In September 2012, the impending launch of the iPhone 5 saw, publishing manager for mobile phone comparison site mobilephonefinder.com.au, snap up the number one position in the line — ultimately resulting in him becoming the first person in the world to get his hands on the device.
He was joined by at least six of his colleagues in the line-up, and said at the time that his company would give away the first phone sold. Foot also said that he was there basically to promote his company's website — which is no longer active.
Meanwhile, Sydney-based online task marketplace provider Airtasker has taken a step away from using the event purely for marketing purposes, after paying former truck driver Steve Parkes almost AU$1,000 to stand in the Sydney store's iPad 3 line in 2012.
"He lined up for Airtasker, for the iPad 3, and also lined up again for the iPhone 5," Airtasker co-founder and CEO Tim Fung told ZDNet. "But that second time around, someone else hired him; it wasn't us."
Fung said that although Airtasker is once again posting iPhone line-up jobs on its website, this time the focus is on the product, not the publicity, and using the event as an entryway for customers to explore the company's broader offering.
"Everyone thought it was a great stunt, but what we noticed was that since then, more people have been using the iPhone queue for PR stunts, and people don't generally like it," said Fung. "So, this time, we're doing it more for the product offering, rather than the PR.

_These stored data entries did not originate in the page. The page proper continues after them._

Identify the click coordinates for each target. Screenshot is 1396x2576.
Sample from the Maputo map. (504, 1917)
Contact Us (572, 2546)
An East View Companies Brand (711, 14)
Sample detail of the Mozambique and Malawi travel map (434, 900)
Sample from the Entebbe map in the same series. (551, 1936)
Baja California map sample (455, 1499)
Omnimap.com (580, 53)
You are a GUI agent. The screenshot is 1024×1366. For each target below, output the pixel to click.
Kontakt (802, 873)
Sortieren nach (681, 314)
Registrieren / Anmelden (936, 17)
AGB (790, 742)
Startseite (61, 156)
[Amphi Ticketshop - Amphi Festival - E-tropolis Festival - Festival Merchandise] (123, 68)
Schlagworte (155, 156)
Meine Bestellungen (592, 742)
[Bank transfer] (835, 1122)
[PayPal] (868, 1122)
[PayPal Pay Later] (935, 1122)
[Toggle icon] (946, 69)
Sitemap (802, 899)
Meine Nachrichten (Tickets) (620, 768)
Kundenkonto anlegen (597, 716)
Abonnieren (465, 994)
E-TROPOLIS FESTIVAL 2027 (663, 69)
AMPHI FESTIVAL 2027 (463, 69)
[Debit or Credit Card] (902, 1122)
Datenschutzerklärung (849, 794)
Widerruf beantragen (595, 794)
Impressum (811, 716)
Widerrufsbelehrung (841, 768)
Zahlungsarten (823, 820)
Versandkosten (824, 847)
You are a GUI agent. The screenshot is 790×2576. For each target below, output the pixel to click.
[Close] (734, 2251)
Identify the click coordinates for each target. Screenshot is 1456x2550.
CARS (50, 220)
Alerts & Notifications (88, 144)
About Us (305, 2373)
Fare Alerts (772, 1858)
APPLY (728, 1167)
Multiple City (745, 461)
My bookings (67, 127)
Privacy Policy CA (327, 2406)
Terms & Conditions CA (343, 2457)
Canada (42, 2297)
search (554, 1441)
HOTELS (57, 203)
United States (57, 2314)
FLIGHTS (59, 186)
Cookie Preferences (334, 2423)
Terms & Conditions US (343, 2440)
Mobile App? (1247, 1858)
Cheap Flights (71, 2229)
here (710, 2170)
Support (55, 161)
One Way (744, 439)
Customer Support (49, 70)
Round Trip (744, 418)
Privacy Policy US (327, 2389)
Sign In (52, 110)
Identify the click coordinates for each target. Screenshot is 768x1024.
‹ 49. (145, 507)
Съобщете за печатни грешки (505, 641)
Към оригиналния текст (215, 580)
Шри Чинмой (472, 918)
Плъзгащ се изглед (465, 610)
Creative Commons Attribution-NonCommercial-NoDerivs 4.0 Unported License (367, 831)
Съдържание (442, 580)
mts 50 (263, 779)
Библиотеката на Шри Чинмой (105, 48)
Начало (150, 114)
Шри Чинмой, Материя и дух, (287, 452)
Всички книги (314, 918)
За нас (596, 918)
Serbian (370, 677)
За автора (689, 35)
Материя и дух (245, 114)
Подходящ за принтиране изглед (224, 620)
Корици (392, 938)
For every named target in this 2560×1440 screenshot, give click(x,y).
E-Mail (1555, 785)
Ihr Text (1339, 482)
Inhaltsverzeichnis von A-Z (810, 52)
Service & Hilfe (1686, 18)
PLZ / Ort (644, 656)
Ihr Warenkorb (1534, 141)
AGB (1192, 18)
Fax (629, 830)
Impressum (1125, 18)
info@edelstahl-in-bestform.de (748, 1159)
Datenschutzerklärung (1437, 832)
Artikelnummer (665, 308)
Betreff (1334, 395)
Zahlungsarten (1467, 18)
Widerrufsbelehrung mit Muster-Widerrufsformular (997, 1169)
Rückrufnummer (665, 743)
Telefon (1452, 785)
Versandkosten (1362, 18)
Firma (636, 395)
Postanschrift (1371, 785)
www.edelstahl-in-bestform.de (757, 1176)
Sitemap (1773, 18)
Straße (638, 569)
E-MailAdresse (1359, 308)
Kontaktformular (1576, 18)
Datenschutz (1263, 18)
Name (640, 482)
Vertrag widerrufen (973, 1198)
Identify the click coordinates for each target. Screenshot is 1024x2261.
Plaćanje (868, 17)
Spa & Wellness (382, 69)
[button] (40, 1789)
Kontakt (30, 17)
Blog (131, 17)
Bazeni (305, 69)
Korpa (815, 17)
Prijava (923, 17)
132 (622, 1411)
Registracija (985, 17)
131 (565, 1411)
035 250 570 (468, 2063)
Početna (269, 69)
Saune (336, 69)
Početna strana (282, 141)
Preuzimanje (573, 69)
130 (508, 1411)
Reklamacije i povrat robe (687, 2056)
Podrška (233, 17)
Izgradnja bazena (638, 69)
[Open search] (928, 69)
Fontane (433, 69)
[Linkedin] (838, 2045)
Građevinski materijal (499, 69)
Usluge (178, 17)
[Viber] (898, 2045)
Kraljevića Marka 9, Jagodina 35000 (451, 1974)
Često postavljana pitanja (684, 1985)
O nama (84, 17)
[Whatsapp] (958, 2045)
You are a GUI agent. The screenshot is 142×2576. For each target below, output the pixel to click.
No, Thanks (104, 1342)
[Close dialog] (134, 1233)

"We know that this kind of event is a good entry point," he said. "It's really now all about establishing that point of entry, and establishing the beginning of a life cycle for Airtasker users."
Airtasker is currently listing about 200 iPhone 6 line-up queuers, each with a price tag of between around AU$100 to AU$200. Fung said there will probably be at least 30 to 40 Airtaskers in the line-up at the Sydney store, come launch day.
"There's one guy who's got seven people lining up just for him. I expect about 50 percent of these line-ups to be happening," he said. "Last time, for the iPhone 5, we had about 40 people lining up."
Given Fung's forecast, there is a good chance that a hefty proportion of those in the line-up in Sydney tomorrow will not be there for themselves, but rather for somebody else who is paying them for the privilege of claiming a first-shipment iPhone 6.
As of mid-afternoon on Wednesday, there were only three people in the Sydney line, two thirds of which were present for Alphatise's PR campaign. By Thursday afternoon that number had swelled to about 70 queuers, diluting the PR stunt/Apple fan ratio.
Despite having Ibrahim and Gerace in front of him in the line, the man in third place told ZDNet that he didn't mind playing third fiddle to a marketing stunt.
"I don't mind at all," he said. "We're friends now. We've had lots of time to talk with each other."
It's certainly a far cry from the iPhone 3 and 4 launches, which saw crowds of people camped out in front of Apple stores long before crunch time, and it begs the question: Will there be any genuine Apple fans lining up for the next iPhone launch — whenever that may be?